JWs Get Paid to Go Door-to-Door!

by cameo-d 11 Replies latest jw friends

  • cameo-d

    This was just too funny and I have to share with you all.

    I was browsing a website called AboveTopSecret and there are about 16 pages of different topics about Jehovah's Witnesses. Some very interesting stuff, and mind you, I think it's mostly "worldies".

    Anyway, I stumbled across a comment where a poster said that they think JWs get paid to go door to door.

    I had to laugh. I hope nobody joins thinking they are going to get a part time paid job out of membership!

    Maybe some of you that have time to spread your wings might want to check out some of these worldly imaginings and set the record straight.

    I was looking for some info as I heard that the general public is getting "excited"? about the new end o'the world campaign. What with all the fancy ads and slick made for TV promotions now....

    Anyway, that is being discussed there, too.

  • JWMediaFilms

    well... some do get paid to go door to door. they are called "special pioneers"

    not to mention, everybody that is above that status gets paid as well...

  • vikesgirl101

    Alot of people in the cong where I live use the religion as a tax write off. They deduct gas mileage for field service, if they sign up to volunteer at a District convention, they can deduct all their hotel usage and meals. I even know some that would deduct toilet paper, electricity and $10 a week for a snack, just for having the book study at their homes.

    And we now know the motive behind the zealots!!


    Since When?..It costs your average JW a small fortune in gas to go door to door..Year in and year out..Lets not forget over ordering magazines and coffee breaks...........................LOL!!...OUTLAW

  • vikesgirl101

    Serious as a heart attack OUTLAW. It's true. The people here do it.


    Vikesgirl..Thats a new twist for me......I`ve never heard of that..But..That does not mean it`s not true........JW`s are good at finding an angle.......................LOL!!...OUTLAW

  • vikesgirl101

    So I had this girlfriend in the Borg that had a kickbutt accountant. Her accountant in Minneapolis says they can claim it on their taxes as charity work. I questioned it as illegal, she said about 1/3 of the K hall uses her accountant now too, and they are all using this new tax procedure. They'd look good in stripes behind bars, huh? I had never heard of it before either. Sounds too much like what they pinpoint "Christendom" as doing.

  • blondie

    It is legal to take mileage as a tax break...

    The Internal Revenue Service allows several different ways to take tax advantage of your good will.

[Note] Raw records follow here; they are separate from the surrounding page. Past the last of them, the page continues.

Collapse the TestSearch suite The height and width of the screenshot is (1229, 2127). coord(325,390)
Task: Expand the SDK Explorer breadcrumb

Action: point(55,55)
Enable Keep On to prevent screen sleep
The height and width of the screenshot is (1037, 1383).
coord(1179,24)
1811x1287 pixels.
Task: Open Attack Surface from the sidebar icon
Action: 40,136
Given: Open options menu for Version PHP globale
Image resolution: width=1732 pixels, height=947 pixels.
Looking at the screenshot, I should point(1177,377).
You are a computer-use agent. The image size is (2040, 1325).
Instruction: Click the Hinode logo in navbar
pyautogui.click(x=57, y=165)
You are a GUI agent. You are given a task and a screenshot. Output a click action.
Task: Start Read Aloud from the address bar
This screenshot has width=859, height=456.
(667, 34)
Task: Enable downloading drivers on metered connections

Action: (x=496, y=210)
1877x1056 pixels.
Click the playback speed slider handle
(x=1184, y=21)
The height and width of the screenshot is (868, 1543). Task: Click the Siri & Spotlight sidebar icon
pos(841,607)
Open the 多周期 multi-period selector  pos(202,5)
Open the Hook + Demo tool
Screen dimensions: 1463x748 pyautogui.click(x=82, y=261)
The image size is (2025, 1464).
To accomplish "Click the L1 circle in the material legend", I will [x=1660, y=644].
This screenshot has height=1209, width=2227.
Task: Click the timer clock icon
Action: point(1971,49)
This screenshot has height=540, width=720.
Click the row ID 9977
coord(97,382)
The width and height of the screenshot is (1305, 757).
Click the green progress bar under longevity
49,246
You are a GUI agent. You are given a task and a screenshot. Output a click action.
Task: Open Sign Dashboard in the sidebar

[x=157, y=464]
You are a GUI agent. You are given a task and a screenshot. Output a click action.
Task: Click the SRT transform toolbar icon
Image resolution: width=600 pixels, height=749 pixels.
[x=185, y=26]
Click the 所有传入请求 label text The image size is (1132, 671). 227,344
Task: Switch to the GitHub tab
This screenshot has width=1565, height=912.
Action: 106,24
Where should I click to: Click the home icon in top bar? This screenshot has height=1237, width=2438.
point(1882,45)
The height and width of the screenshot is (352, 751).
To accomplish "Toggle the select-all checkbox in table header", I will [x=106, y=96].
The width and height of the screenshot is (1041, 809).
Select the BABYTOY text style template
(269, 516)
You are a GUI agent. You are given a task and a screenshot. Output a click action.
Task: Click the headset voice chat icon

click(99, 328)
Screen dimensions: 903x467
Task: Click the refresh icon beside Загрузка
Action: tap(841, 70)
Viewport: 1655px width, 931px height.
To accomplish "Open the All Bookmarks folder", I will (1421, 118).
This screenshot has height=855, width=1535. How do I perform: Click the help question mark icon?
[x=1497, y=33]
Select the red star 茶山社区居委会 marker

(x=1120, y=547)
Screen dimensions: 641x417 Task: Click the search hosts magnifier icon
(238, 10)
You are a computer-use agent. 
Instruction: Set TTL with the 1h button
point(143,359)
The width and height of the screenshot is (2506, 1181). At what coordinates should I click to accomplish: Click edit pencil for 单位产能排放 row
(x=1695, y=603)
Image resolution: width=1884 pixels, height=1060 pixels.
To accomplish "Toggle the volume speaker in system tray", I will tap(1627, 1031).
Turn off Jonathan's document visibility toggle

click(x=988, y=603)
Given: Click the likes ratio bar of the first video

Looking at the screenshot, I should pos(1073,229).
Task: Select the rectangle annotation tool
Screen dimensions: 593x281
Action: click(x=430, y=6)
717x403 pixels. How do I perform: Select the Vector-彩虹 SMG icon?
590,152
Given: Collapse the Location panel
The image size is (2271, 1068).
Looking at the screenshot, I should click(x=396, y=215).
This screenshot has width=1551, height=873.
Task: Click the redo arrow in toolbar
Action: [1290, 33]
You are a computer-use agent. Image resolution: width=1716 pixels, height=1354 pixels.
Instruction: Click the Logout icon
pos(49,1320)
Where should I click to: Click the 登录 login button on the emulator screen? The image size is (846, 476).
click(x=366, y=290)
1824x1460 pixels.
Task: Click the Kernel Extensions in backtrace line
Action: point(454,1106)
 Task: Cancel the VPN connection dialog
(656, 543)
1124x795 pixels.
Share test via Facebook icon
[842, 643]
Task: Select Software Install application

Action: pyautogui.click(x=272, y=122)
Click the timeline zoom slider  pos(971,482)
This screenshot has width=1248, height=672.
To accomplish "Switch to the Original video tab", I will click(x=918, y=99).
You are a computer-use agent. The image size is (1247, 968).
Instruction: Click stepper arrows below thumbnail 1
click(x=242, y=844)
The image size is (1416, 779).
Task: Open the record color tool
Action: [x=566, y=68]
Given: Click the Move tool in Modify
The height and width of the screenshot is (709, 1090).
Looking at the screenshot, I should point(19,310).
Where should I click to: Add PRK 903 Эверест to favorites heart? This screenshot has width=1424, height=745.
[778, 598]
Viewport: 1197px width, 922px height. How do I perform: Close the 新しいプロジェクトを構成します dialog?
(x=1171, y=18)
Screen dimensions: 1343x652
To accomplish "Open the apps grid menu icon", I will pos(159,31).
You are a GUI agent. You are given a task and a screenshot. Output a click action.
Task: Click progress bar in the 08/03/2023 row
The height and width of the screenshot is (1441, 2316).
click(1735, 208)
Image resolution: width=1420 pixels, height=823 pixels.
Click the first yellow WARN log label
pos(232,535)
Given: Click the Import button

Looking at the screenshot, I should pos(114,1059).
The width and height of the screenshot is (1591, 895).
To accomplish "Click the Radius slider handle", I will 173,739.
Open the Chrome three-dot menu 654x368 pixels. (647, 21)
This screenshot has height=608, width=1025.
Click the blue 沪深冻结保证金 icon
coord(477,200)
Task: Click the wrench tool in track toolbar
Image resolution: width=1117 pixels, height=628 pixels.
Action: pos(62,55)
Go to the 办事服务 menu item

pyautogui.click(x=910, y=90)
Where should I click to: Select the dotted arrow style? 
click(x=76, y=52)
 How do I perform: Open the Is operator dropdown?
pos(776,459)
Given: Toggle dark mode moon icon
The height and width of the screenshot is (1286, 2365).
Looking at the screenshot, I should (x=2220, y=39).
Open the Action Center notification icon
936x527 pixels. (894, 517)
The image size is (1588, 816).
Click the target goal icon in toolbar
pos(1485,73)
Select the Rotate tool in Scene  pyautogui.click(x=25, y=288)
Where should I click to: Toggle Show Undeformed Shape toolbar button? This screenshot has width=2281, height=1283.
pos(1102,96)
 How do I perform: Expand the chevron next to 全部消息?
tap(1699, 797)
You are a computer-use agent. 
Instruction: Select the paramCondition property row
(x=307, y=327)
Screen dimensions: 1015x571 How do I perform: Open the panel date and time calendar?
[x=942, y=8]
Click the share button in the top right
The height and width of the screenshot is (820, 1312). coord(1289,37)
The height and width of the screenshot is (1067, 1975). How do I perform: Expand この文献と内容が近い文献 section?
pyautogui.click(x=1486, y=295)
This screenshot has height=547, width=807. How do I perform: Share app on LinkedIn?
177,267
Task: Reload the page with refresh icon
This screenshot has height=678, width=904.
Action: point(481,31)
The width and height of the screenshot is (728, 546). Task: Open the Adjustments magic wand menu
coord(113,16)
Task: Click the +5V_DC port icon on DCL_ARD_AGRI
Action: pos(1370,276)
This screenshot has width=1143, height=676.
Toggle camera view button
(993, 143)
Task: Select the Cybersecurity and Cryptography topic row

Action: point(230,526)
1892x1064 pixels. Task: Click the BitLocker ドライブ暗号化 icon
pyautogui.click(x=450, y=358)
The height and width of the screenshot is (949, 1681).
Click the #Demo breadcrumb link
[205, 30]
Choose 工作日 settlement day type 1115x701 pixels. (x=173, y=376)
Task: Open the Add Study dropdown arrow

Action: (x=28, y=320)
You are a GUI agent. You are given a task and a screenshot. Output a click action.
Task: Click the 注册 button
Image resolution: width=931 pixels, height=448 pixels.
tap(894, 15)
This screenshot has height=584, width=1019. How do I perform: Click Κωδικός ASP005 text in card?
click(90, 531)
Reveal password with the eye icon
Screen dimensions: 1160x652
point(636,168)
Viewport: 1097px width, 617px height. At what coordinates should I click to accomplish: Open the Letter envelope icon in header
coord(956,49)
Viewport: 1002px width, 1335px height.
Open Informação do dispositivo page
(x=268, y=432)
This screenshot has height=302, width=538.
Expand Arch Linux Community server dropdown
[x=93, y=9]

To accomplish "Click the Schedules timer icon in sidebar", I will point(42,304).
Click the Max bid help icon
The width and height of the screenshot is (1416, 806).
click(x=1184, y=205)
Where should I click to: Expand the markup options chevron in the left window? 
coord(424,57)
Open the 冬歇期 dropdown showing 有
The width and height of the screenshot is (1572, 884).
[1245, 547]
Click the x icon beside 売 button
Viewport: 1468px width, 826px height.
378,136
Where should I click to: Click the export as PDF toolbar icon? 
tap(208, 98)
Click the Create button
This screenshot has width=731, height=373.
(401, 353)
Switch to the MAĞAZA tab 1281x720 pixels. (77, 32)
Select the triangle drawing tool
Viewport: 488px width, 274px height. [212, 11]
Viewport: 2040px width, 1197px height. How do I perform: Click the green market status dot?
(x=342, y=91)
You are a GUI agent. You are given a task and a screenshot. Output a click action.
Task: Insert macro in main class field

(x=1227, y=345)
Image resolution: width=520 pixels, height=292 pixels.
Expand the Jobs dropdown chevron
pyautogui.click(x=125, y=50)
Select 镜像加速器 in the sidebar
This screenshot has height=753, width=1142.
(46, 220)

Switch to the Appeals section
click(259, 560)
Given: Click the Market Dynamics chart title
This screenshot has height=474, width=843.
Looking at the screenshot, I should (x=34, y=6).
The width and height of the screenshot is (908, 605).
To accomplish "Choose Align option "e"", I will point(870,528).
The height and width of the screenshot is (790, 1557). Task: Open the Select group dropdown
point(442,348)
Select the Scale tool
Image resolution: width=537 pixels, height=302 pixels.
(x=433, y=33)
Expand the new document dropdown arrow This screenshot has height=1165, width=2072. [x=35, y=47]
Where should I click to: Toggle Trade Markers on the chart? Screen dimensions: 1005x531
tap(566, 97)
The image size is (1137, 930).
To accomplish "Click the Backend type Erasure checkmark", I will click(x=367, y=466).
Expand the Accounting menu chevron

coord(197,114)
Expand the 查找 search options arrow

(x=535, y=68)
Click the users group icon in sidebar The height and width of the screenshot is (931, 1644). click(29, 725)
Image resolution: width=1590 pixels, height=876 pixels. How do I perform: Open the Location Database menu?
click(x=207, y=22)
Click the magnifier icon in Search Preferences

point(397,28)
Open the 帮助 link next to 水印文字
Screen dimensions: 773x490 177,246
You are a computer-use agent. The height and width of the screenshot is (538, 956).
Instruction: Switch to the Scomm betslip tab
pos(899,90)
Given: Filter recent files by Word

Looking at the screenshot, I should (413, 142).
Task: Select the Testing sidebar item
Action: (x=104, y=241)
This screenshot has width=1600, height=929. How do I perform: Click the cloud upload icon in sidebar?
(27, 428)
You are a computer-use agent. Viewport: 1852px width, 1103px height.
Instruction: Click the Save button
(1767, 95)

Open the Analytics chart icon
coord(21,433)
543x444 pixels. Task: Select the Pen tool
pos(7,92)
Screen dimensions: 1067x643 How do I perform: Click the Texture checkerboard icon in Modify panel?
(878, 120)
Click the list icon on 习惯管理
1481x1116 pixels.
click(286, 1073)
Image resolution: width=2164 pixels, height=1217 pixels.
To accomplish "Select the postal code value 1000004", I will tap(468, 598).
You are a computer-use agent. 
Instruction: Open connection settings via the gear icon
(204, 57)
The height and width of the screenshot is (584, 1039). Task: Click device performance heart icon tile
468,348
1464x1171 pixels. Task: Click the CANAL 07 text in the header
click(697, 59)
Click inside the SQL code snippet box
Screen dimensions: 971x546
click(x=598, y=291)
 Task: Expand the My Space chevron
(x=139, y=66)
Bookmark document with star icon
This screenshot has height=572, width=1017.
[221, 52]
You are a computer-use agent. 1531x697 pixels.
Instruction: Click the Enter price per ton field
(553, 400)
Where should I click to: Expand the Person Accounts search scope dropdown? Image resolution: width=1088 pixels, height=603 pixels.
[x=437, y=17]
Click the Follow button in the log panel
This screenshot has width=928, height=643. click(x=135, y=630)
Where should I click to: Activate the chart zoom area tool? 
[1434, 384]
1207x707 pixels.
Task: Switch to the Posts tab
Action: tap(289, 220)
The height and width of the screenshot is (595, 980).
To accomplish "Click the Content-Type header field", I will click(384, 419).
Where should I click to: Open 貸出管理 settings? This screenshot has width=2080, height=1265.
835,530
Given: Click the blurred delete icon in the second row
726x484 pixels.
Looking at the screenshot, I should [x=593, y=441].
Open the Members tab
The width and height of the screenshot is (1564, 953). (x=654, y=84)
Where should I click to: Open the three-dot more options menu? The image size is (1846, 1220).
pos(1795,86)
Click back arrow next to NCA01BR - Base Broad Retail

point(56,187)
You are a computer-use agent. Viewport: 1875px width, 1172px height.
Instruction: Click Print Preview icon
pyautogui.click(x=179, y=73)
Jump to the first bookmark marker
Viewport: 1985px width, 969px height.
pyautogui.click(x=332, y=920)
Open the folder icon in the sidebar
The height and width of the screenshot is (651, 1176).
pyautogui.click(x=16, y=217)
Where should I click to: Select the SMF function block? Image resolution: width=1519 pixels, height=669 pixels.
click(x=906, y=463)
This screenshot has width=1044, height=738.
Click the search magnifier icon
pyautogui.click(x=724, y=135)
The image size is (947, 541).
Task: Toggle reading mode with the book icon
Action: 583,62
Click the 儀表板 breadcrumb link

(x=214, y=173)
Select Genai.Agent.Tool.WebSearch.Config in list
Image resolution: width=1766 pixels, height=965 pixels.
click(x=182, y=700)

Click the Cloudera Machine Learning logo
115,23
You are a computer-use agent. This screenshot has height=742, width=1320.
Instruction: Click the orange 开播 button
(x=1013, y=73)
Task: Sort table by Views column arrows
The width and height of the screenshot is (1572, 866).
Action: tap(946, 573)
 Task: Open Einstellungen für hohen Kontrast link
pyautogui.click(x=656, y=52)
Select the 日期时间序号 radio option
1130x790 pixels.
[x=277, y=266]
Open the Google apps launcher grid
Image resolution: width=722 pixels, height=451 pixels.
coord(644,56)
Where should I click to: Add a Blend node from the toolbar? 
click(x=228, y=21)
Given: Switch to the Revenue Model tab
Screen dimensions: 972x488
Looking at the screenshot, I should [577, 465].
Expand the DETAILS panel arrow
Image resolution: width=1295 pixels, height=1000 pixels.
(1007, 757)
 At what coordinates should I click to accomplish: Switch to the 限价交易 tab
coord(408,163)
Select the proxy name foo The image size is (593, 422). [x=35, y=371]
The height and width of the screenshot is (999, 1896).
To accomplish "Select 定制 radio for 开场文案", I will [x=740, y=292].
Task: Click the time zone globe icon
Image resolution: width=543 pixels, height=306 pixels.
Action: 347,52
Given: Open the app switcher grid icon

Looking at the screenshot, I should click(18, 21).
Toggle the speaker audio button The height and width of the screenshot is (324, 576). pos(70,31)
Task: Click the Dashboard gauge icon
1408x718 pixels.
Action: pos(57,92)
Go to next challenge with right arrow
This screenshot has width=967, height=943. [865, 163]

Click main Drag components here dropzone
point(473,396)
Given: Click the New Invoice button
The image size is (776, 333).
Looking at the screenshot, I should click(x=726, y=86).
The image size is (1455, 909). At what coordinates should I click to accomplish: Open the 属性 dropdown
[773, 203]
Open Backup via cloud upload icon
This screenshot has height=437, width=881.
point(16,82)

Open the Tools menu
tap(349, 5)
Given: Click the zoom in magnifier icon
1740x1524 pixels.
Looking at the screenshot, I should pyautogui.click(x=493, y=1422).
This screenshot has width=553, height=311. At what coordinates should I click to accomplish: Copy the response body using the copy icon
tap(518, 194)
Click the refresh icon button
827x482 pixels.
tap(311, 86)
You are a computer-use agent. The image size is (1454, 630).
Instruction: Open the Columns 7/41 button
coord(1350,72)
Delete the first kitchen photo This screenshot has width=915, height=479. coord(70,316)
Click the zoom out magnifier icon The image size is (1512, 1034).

    Driving home deductions
    Volunteer work itself does not produce a tax deduction. However, your travel expenses getting to and from the volunteer location are deductible. If you use your car to help out once you get there (for example, delivering food to the needy for your church), that counts, too.

  • supplies you purchase to be used in volunteer work, such as stamps and stationery
  • telephone expenses.
  • Some local travel expenses are also deductible, such as bus, train, or taxi fares. If you use your own car, you may deduct the parking fees, tolls, and cost of your gas and oil for those miles you travel for the charity, but you may not deduct the cost of insurance, maintenance, registration fees, or depreciation, as you could if you were using your car for business. If you don't want to keep track of your actual gas and oil expenses, you can simply keep a log of the miles your travel for volunteer work and deduct the IRS rate per mile (14 cents for travel in 2008).

  • shopaholic

    I wrote of as much as I could as well. I knew a number of JWs thought that was less than faithful. They figured it was not a sacrifice if you write it off on your taxes.

  • ataloa

    If I remember right, you can only write that off if you use the itemized deductions. In my area, most of the witnesses I knew weren't in a high enough bracket, and just took the standard deduction.